Por Damián Umansky - Periodista especializado en temas internacionales
“Maradona es el apellido de la Argentina”, es una de las tantas originales definiciones para graficar la dimensión de lo que representa Diego para el país. Los argentinos nos jactamos durante décadas de identificarnos en cualquier parte del mundo mencionando las 8 letras del nombre de familia del jugador de fútbol más grande de todos los tiempos.
La noticia de la muerte de Maradona conmovió al mundo. Apenas conocida la noticia, las redes sociales se convirtieron en epicentro de homenaje universal al Diez. Figuras e ignotos de todas partes compartieron al unísono un mismo sentimiento. Se hicieron virales imágenes de improvisados santuarios y monolitos en Calcuta o Bangladesh, por ejemplo.

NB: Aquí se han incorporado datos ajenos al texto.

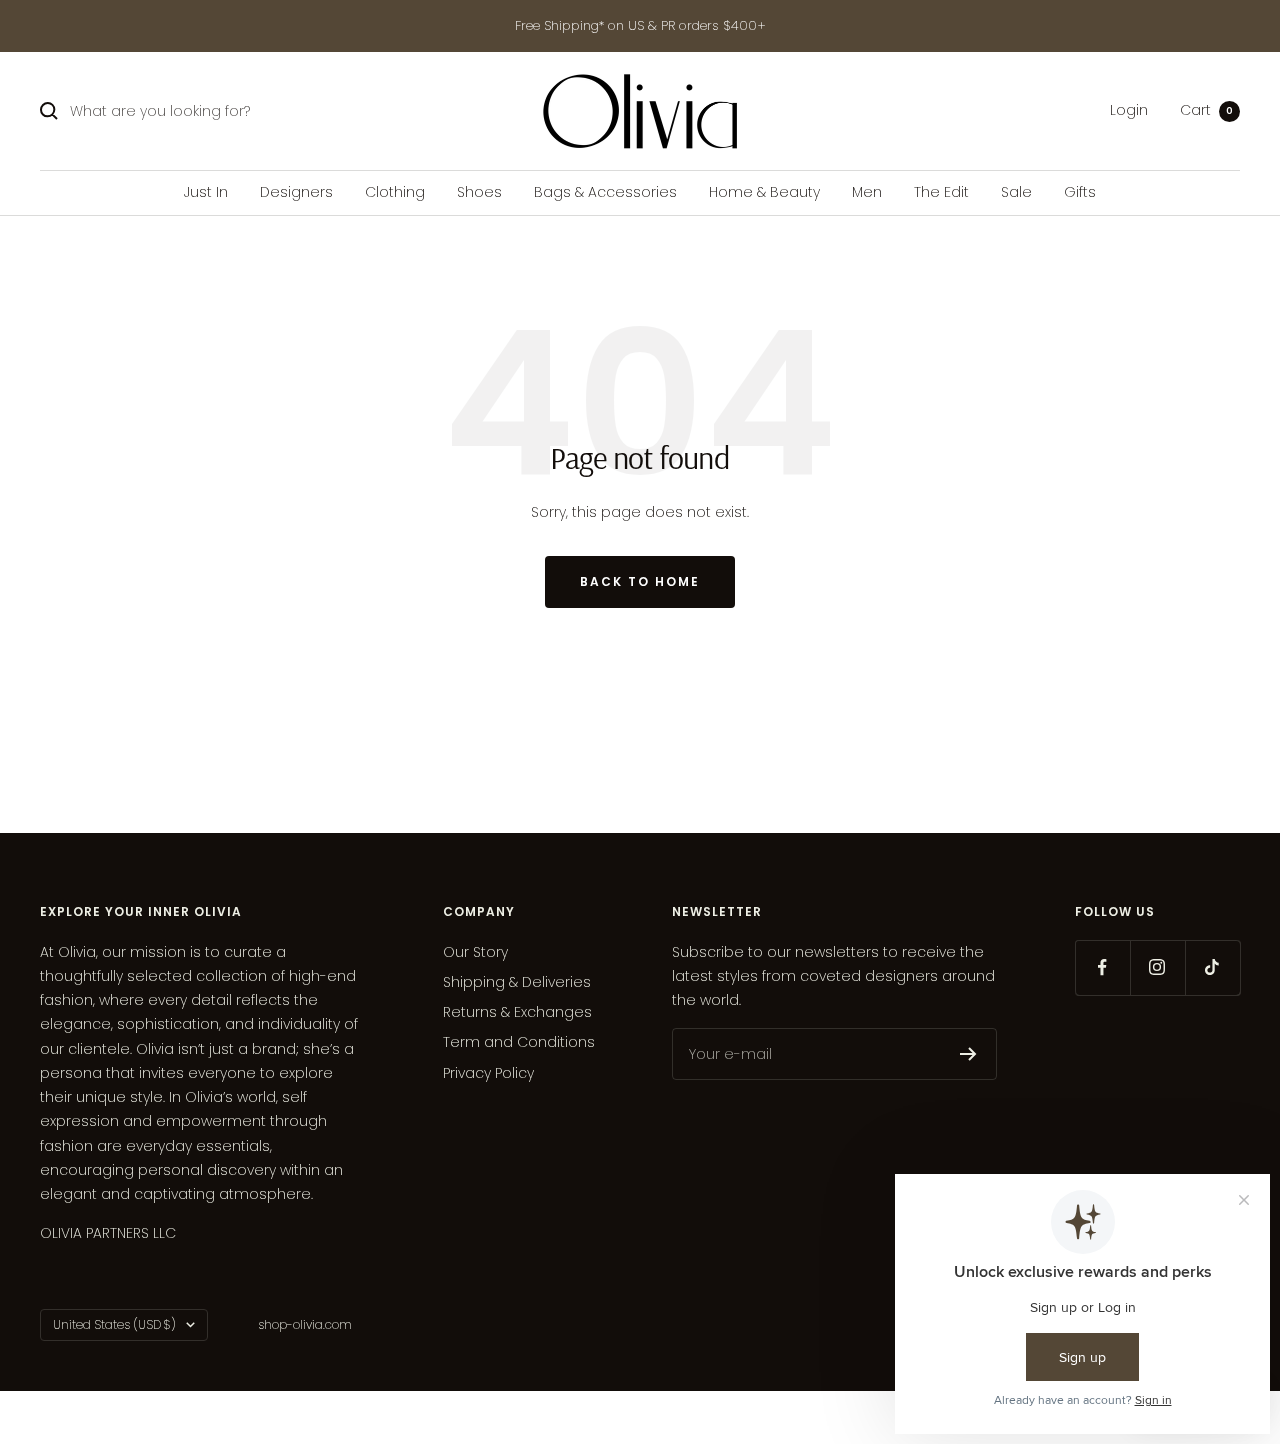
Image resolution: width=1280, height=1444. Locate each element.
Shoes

En Nápoles el alcalde decidió rebautizar el nombre del estadio San Paolo por el del excapitán de la selección Argentina. En Francia, el presidente Macron le dedicó una carta donde lo ponderó como futbolista, aunque cuestionó sus ideas políticas. El día posterior a su muerte, un collage con 144 portadas de diarios de todas partes ilustró el impacto de la noticia a nivel global,
Diego fue un rebelde, un transgresor dentro y fuera de la cancha. Su genialidad estuvo siempre ligada, más allá del talento, a su instinto. Así también configuró su relación con los principales líderes políticos mundiales. Desde esta lógica construyó vínculos entrañables, como con Fidel Castro, y enfrentamientos acérrimos, como con George W. Bush. Nunca necesitó del poder de nadie para ser Maradona. A su lado, convirtió en actores de reparto a Putin, Gadafi, reyes o papas.
Maradona es fruto de las entrañas de uno de los barrios más vulnerables de la Argentina, Villa Fiorito. La notoriedad de Diego ayudó a visibilizar también la realidad de otros miles de anónimos que aquí, y en otras partes de la Tierra, viven y crecen en medio de la miseria. Y el propio Pelusa reivindicó siempre sus orígenes. Bajo esta lógica se podrían explicar también sus simpatías políticas.
En Italia eligió Nápoles, del sur pobre, menoscabado siempre por el norte opulento, al que el propio Diego puso de rodillas en más de una oportunidad en Turín o Milán. No se intimidó ante el Papa Juan Pablo II, cuando consideró como una obscenidad el oro del Vaticano. Se subió al tren del ALBA para viajar a Mar del Plata y decirle NO al ALCA. Se solidarizó con Lula cuando fue preso y con Evo Morales cuando fue obligado a dejar el poder en Bolivia. Poco le importaron las críticas por su cercanía a Chávez, Maduro y Fidel.
Maradona no fue de izquierda, ni de derecha, sino todo lo contrario. Con su estilo y sus contradicciones, forjó lazos con quienes creyó mejores representantes del campo popular.
Nunca le puso filtro a sus ideas. Cuentan, incluso, que hace apenas dos años gestionó a través de sus allegados al Gobierno de los Estados Unidos que le permitan el ingreso a país porque quería llevar a su nieto a Disney. Según relató su propio abogado, estaba todo dado para que se levantara la prohibición entrar a EEUU que regía desde los ´90, a causa del problema del Diez y la droga. A cambio, las autoridades norteamericanas pidieron como condición que no criticara públicamente al presidente Trump. Diego no pudo con su esencia y llamó “chirolita” al titular de la Casa Blanca en una entrevista a la cadena Telesur.
Maradona nunca volvió a los Estados Unidos desde la Copa del Mundo de 1994. Sin embargo, hay una leyenda urbana que contradice esta afirmación. Cuenta la historia que en una visita a Canadá, donde vive su hermano Lalo, se subieron a un auto, cruzaron la frontera y condujeron hasta una estación de servicio donde flameaba la bandera con las barras y las estrellas. Asegura la historia que se bajó del coche, se sacó una foto y se volvieron.